坂井 保養所を芸術という切り口で、陶芸教室などに利用してもおもしろいですね。各企業でもいろいろ新しい利用方法を模索されているようです。
観光ルートが良く分かる総合的な案内所が必要
―来年の大河ドラマに登場する平清盛は神戸とも縁があります。
坂井 神戸には清盛塚や兵庫大仏で知られる能福寺など縁のスポットが数多くあります。いずれも鉄道を利用すれば気軽に訪れられる場所ですので、そのことも含めて神戸市さんと協力して観光に来られた皆さんにお伝えしていきたいと考えています。

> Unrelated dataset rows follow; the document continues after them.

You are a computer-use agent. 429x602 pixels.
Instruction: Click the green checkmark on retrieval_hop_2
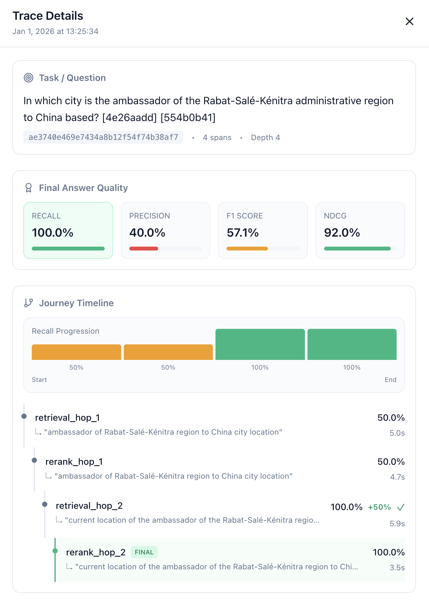(x=400, y=507)
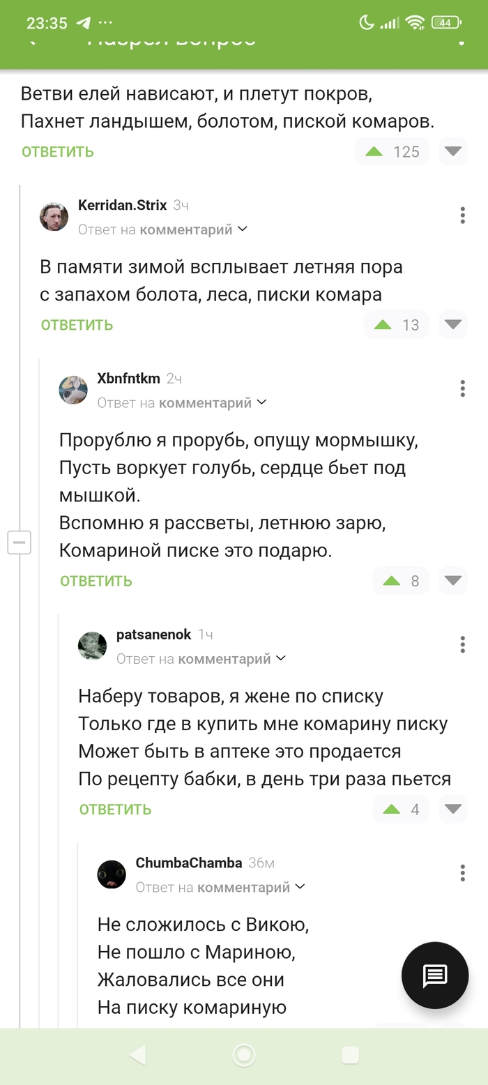The width and height of the screenshot is (488, 1085).
Task: Tap ChumbaChamba's profile avatar
Action: 112,874
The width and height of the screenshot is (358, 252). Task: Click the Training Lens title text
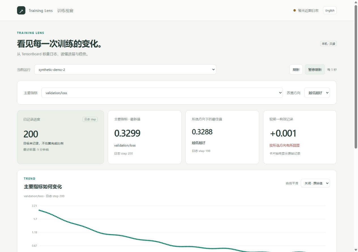pyautogui.click(x=40, y=10)
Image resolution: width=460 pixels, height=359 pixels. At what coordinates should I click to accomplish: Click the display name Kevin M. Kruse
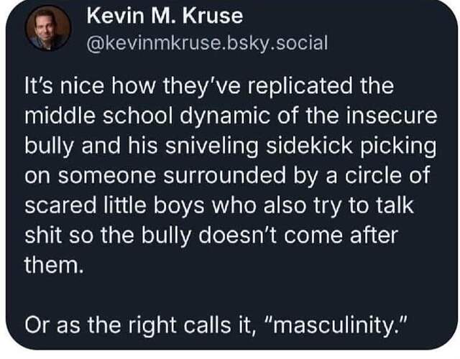tap(165, 16)
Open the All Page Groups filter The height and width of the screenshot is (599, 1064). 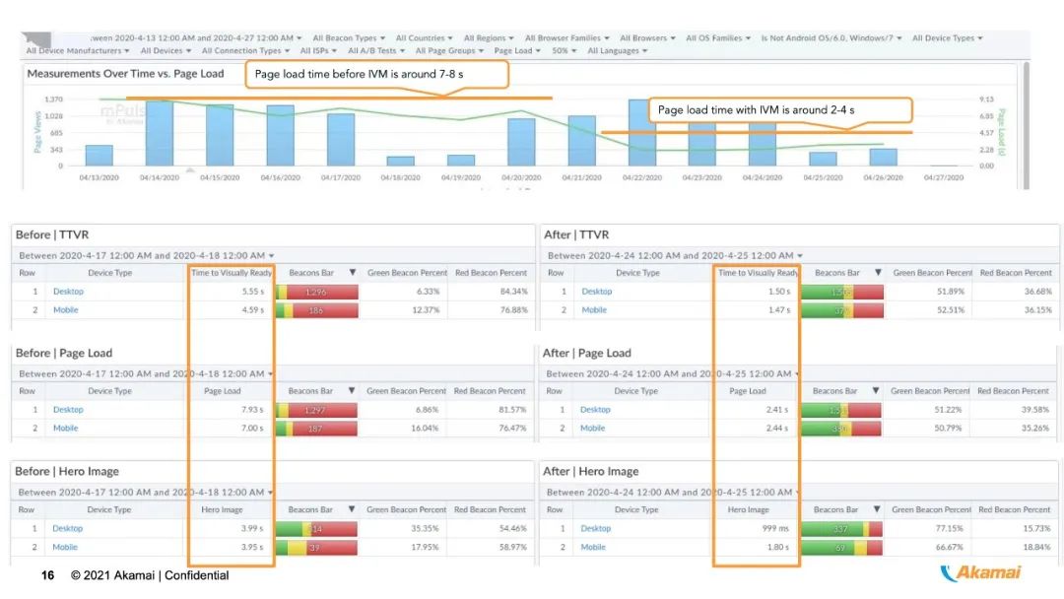click(x=449, y=50)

―神戸の観光をもっと元気にする方策は何かありますか?
坂井 いざ神戸を観光しようと駅に降り立たれても、「さて、どこへ行ったらいいのか」がよく分からないようですね。私たちは、こっちへ行けば六甲山、あっちへ行けば旧居留地などとよく知っていますが、初めての人にはどうも分かりにくいようです。今も案内所はありますが、より総合的な案内ができるように、さんちか辺りにも情報発信の拠点があった方がいいのではないでしょうか。私たちも六甲山にこだわることなく、神戸全体の魅力に目を向けていきたいと思っています。
―阪神といえば、タイガース。今年はどうですか。
坂井 今年は接戦も多く、どこが優勝してもおかしくない状況です。特に今シーズンは開幕が遅れたことと、雨で延期となった試合が多かったことで、10月中旬以降には連戦となり、選手も大変な時期になります。そこでいかに勝ち残れるかが勝負だと思います。タイガースの成績は大阪だけでなく、神戸にとっても大きな話題となりますから、責任は重大です。
―坂井会長には是非、引き続き神戸を盛り上げる旗振り役をお願いしたいと思います。今後ともよろしくお願いいたします。
インタビュー 本誌・森岡一孝
坂井 信也(さかい しんや)
阪神電気鉄道株式会社 代表取締役・取締役会長
兵庫県出身。1970年に神戸大学経済学部卒業後、阪神電気鉄道株式会社入社。2006年、阪神電気鉄道株式会社代表取締役・社長に就任。現在、阪急阪神ホールディングス株式会社代表取締役、阪神電気鉄道株式会社代表取締役・取締役会長、株式会社阪神タイガース代表取締役・取締役会長。